- _Page extract_:

Based on the holding in Timmons, the Department of Elections in Patriot Party II requested a rehearing before the Court of Appeals en banc. The Court was asked to determine to what extent its earlier decision in Patriot Party I remained good law in light of Timmons. The Court held that Timmons did not overrule the equal protection analysis and holding of Patriot Party I because the Minnesota election law upheld in Timmons banned cross-nominations by all political parties, whereas the Pennsylvania election laws at issue only banned cross-nominations by minor political parties yet allowed them by major political parties. The Court went on to perform an identical analysis of the burden placed on the minor party and its voters versus the state interest in prohibiting cross-nominations in determining that there was a violation of equal protection. It again reviewed the four state interests advanced by the Department of Elections to allow the prohibition: 1) preventing "sore loser" candidacies; 2) preventing individual candidates from monopolizing the ballot and causing voter confusion; 3) preventing a candidate from bleeding off votes of independent voters to bolster his or her major party endorsement; and 4) encouraging new candidates to run as independents. The Court did not find any of the state interests so compelling or weighty to allow the invidious discrimination in violation of minor parties' right to equal protection of the laws to continue.

Because neither Moran nor Patriot Party II are controlling, we must conduct our own analysis to determine whether the challenged provisions violate the Fourteenth Amendment to the United States Constitution.

*578 "Voting is of the most fundamental significance under our constitutional structure." Burdick v. Takushi, 504 U.S. 428, 433, 112 S.Ct. 2059, 119 L.Ed.2d 245 (1992) (quoting Illinois Board of Elections v. Socialist Workers Party, 440 U.S. 173, 184, 99 S.Ct. 983, 59 L.Ed.2d 230 (1979)). However, the right to vote and the right to "associate for political purposes through the ballot" are not absolute. Burdick, 504 U.S. at 433, 112 S.Ct. 2059. The Constitution provides that states may prescribe, "[t]he Times, Places and Manner of holding Elections for Senators and Representatives," Art. I, § 4, cl. 1, and following that constitutional mandate, the Supreme Court has recognized that states retain the power to regulate their own elections. See e.g., Sugarman v. Dougall, 413 U.S. 634, 93 S.Ct. 2861, 37 L.Ed.2d 853 (1973); Tashjian v. Republican Party of Connecticut, 479 U.S. 208, 107 S.Ct. 544, 93 L.Ed.2d 514 (1986).

- _Work to do_:
1. Print the passage of the court opinion excerpt between "Because neither Moran" and "United States Constitution.", inclusive.
2. Which state interests did the Department of Elections put forward in the court opinion excerpt to justify the ban on cross-nominations? List every one.
3. Answer these questions from the court opinion excerpt:
(a) Which state's election law was upheld in Timmons?
(b) Under which amendment to the United States Constitution will the court run its own analysis of the challenged provisions?
(c) Which article, section and clause of the Constitution are cited for the states' power over the times, places and manner of elections?
None of the rows are needed for this work.

- _Listing_:
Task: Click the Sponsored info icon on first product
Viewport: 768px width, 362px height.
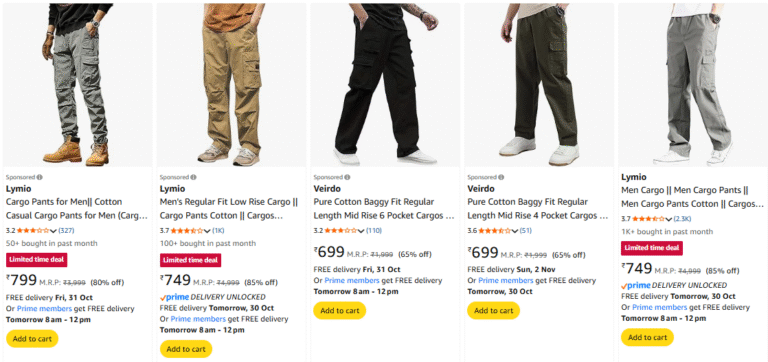Action: click(39, 177)
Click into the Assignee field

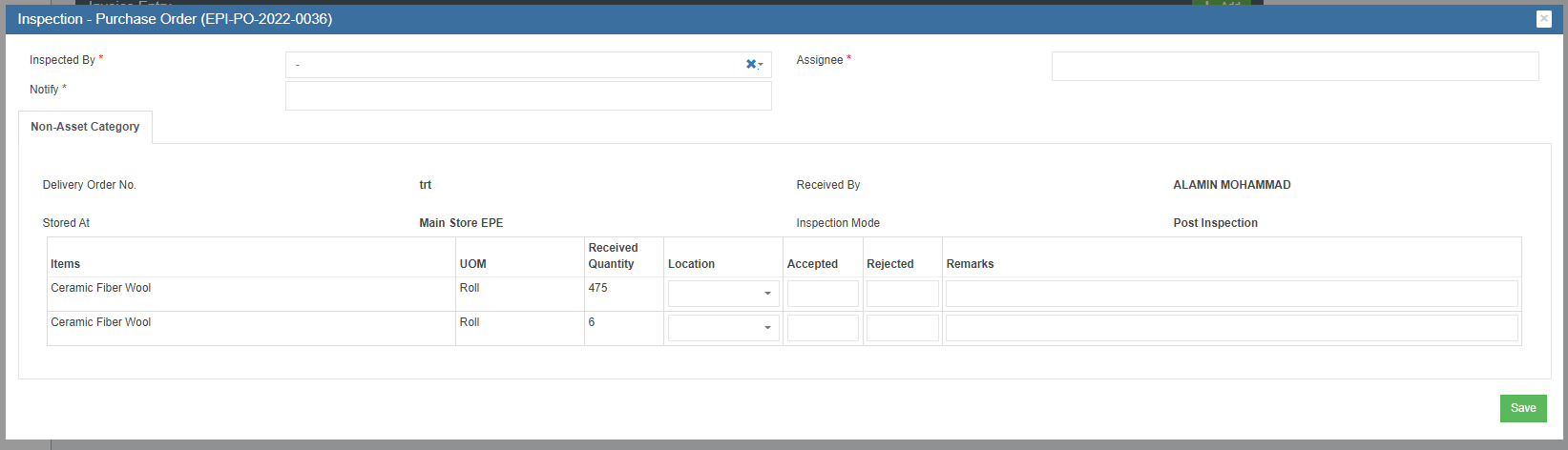pos(1294,66)
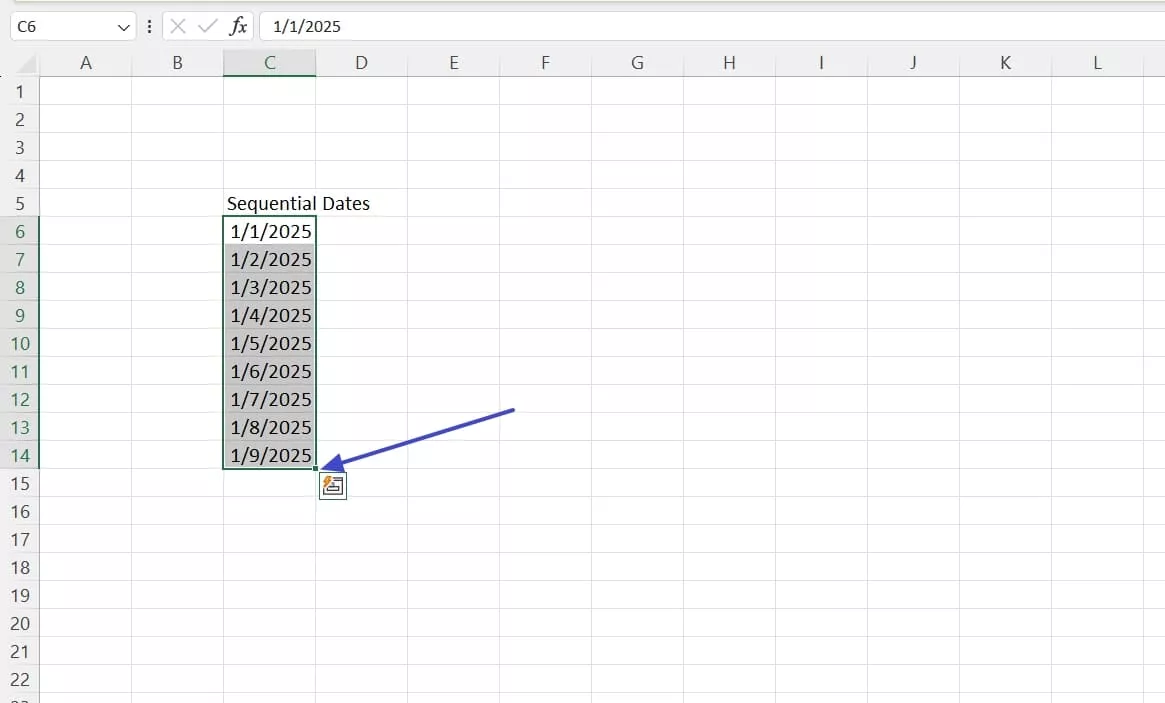The height and width of the screenshot is (703, 1165).
Task: Click the Insert Function fx icon
Action: tap(237, 26)
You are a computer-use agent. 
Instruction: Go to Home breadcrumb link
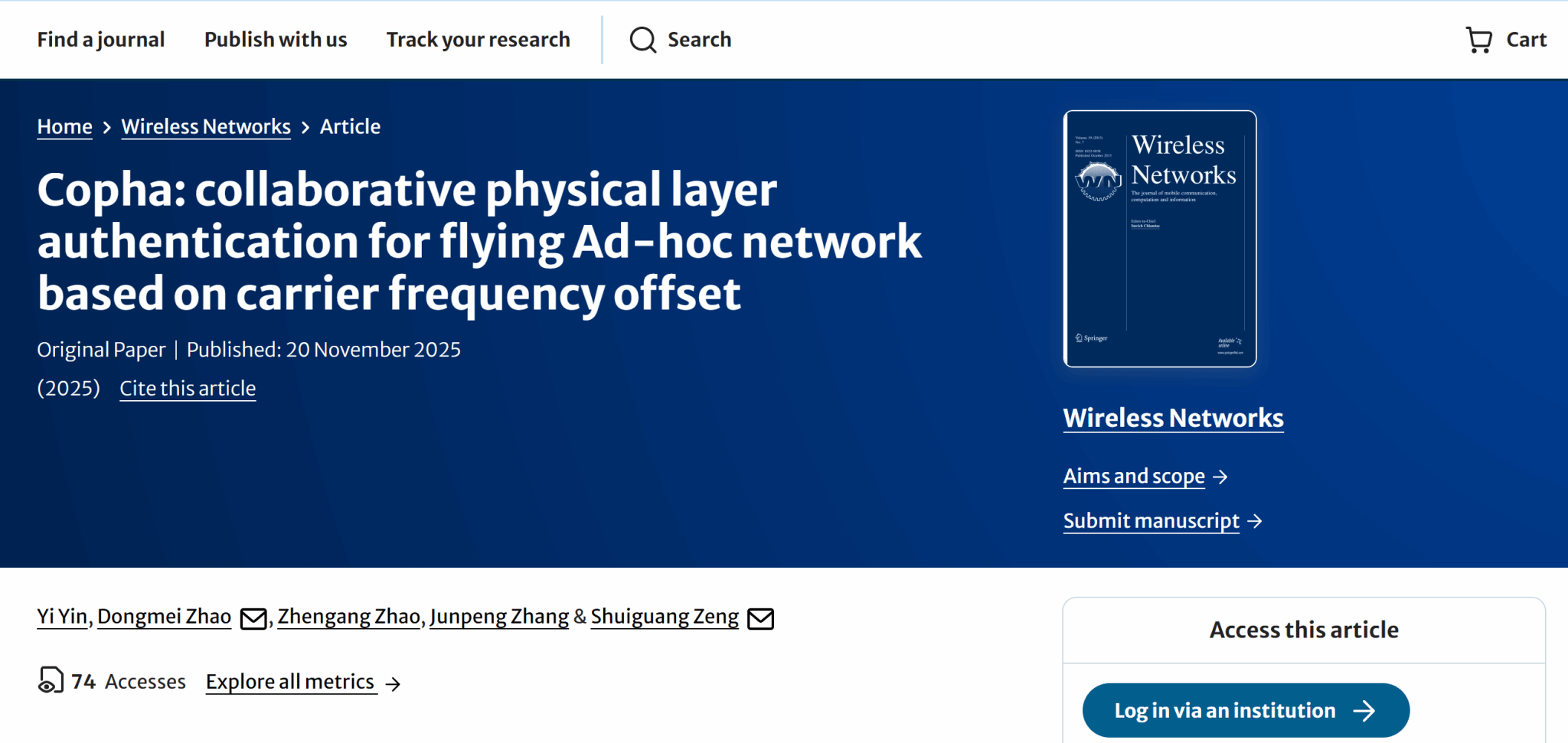tap(64, 127)
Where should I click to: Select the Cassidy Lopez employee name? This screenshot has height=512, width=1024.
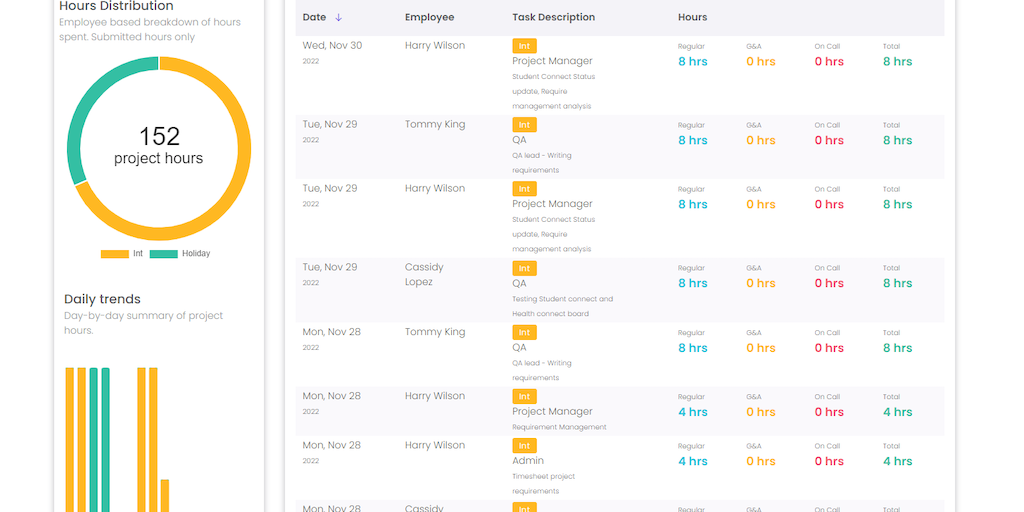click(x=424, y=274)
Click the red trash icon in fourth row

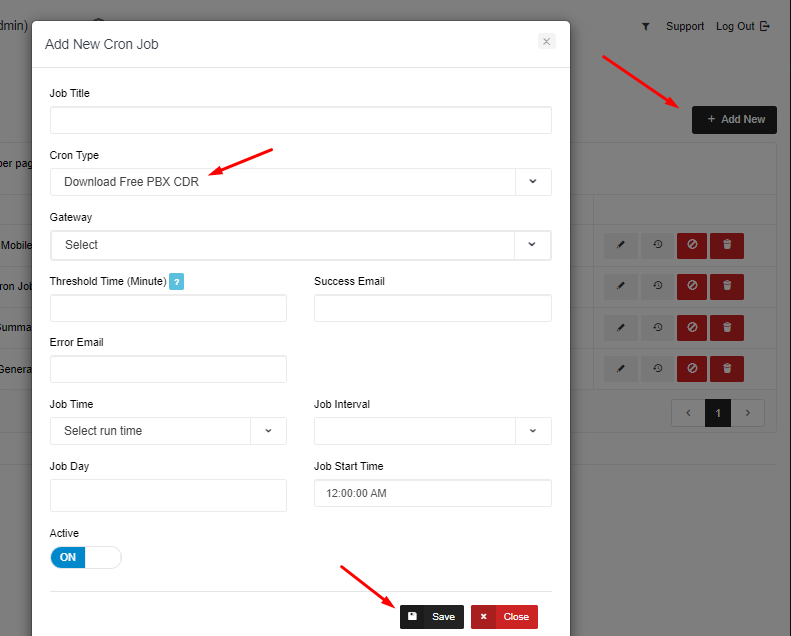pyautogui.click(x=727, y=369)
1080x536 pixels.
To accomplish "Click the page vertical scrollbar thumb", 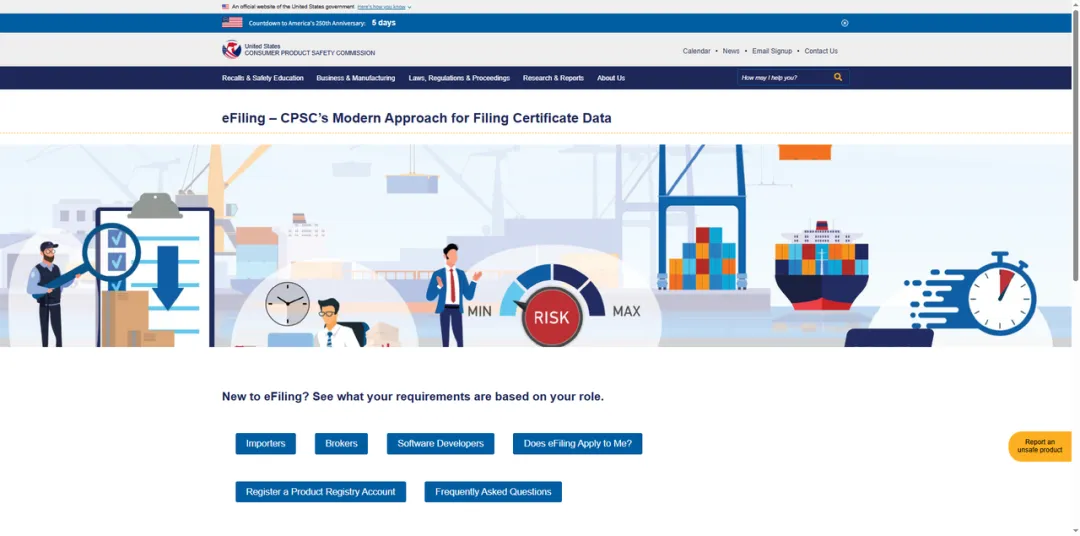I will [1075, 145].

- _Worked solutions_:
1.
Because neither Moran nor Patriot Party II are controlling, we must conduct our own analysis to determine whether the challenged provisions violate the Fourteenth Amendment to the United States Constitution.

2.
1. Preventing "sore loser" candidacies
2. Preventing individual candidates from monopolizing the ballot and causing voter confusion
3. Preventing a candidate from bleeding off votes of independent voters to bolster his or her major party endorsement
4. Encouraging new candidates to run as independents

3.
(a) Minnesota
(b) The Fourteenth Amendment
(c) Art. I, § 4, cl. 1